Yani bazen yöntemler biraz değişiyor. Biraz daha futürsuzca görünürlük hali var. Maalesef izlek değişik değil. Bunun arkasında da elbette en temel unsur hukuk ama çok önemli başka bir boyut yüzleşme meselesi. Yani genç kuşaklara aktarılmayan bir tarih var. İktidarın, erk sahiplerinin kendi çıkarlarına göre yeniden yazdıkları tarih... O tarihe inandırılmış, yozlaştırılmış, popülizme esir edilmiş eğitimsizleştirilmiş, cahilleştirilmiş, sorgulamayan bir biat toplumu.. İşte o top ne kadar büyürse, o yumak sardıkça ne kadar daha büyük bir çile haline gelirse, o kadar karmaşıklaşıyor. Ama çilenin göbeği hep aynı...
“İki başı kapalı genç kızın ‘bizimkiler ne yapmışlar’ dediğini duydum”
Faillerin çocukları ne oldu. Bu tarihi okuduklarında nasıl yorumluyorlar nasıl değerlendiriyorlar? Böyle bir bilgi var mı sizde? Çünkü yüzleşmede bazı kuşaklar o sorumluluğu almak istemiyor.
Biz onlar gibi, tanımadığımız insanları itham etmek ya da bir takım var sayımlar üzerinden ithamlarda bulunmak gibi bir yöntemi izlemedik. Yanı sıra hiçbir zaman söyledikleri gibi intikam güden birileri de olmadık.
‘Kindar ve dindar nesil yetiştirme’ şiarıyla yola çıkan bir iktidardan, anlayıştan, ideolojiden bahsediyoruz. O kindar nesil, yakanların yarattığı alevleri daha iyi görebilsin diye çocuğunu omuzlarını alarak izlettiren babanın evladı.
O çocuk da bugün kadın cinayeti işliyor. O çocuk da bugün vakıflarda başka türlü suçlar işliyor ya da bugün işte sokak ortasında can almaya devam ediyor. Hekim öldürüyor.

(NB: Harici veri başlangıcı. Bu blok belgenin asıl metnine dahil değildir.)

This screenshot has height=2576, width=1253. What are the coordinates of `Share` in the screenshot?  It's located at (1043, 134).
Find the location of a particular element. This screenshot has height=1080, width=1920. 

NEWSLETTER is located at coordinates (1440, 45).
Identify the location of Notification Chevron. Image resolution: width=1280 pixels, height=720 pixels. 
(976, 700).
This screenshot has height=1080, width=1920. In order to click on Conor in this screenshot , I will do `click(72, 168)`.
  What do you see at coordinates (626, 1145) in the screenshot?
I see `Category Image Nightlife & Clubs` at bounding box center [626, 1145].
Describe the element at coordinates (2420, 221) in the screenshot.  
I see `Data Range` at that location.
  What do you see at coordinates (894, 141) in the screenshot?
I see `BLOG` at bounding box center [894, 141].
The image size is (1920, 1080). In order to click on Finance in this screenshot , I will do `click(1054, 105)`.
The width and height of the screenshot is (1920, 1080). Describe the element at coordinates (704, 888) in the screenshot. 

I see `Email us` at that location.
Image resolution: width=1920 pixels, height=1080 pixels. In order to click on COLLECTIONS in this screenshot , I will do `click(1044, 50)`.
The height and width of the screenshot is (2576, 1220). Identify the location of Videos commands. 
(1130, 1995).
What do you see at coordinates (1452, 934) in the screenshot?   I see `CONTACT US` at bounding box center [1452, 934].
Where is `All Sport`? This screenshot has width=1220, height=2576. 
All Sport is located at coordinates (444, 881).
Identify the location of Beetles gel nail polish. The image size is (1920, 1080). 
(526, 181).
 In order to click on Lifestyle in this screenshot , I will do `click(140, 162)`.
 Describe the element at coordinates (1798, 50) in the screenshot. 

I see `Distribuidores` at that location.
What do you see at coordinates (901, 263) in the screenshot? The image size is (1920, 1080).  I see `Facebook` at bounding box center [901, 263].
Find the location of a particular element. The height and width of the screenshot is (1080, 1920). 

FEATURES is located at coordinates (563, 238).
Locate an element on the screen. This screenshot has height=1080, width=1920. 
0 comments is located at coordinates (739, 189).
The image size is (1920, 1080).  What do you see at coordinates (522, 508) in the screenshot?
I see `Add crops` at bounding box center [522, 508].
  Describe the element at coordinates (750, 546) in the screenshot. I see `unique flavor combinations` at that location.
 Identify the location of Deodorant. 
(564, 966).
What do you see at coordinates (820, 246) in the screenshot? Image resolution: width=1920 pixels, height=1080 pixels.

Sivas 93 belgesel tiyatrosunu Genco Erkal sahneye koyduğu zaman bir olaya tanıklık etmiştim. İki tane, başı kapalı genç üniversite öğrencisi oyunu izlemeye gelmişlerdi ve sonra oyun çıkışında onların kendi aralarında konuşurken ‘Ya bizimkiler ne yapmışlar ama’ cümlesini kendi kulağımla duymuştum. Aslında benim için sanatın ne kadar dönüştürücü olduğunun ya da bir şeyi vicdanı emanet etmenin, kalplere, yüreklere emanet etmenin ne kadar dönüştürücü olduğunu işaret eden önemli bir saptamaydı. Kıymetlidir muhakkak… Ailelerin içerisinde bu kıymeti veren gençler de vardır. En azından olduğunu umut ediyorum. Ama seslerinin güçlü çıkması, adalet ve yüzleşme açısından önemli olurdu tabii ki.